**WORK REQUEST:**
Beginning with the line that holds "Where should I", copy each line to the end of the records exactly, except the pictures.

RECORDS SUPPLIED Start Marker

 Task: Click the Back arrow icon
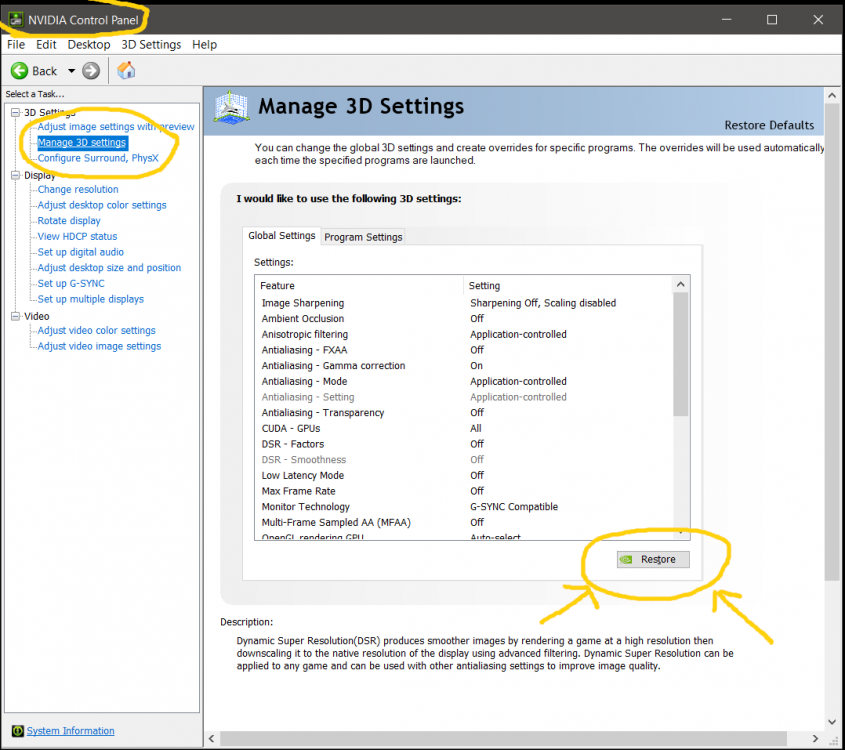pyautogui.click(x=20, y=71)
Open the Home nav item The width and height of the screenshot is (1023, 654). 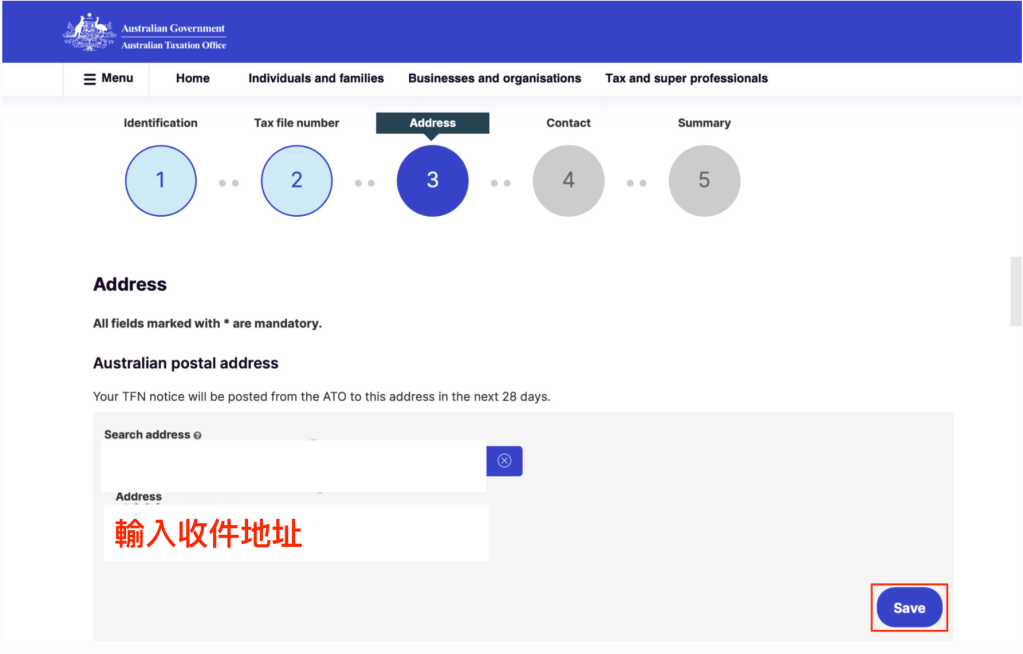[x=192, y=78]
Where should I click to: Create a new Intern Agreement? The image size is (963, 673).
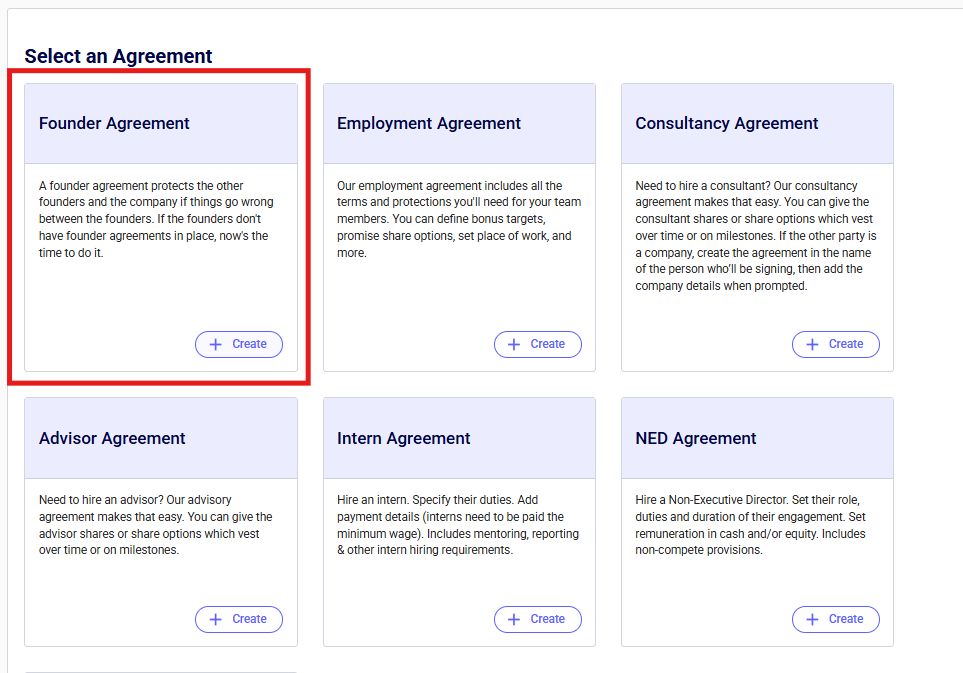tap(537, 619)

RECORDS SUPPLIED End Marker

**THE COMPLETED TASK:**
Where should I click to: Create a new Intern Agreement? The image size is (963, 673).
tap(537, 619)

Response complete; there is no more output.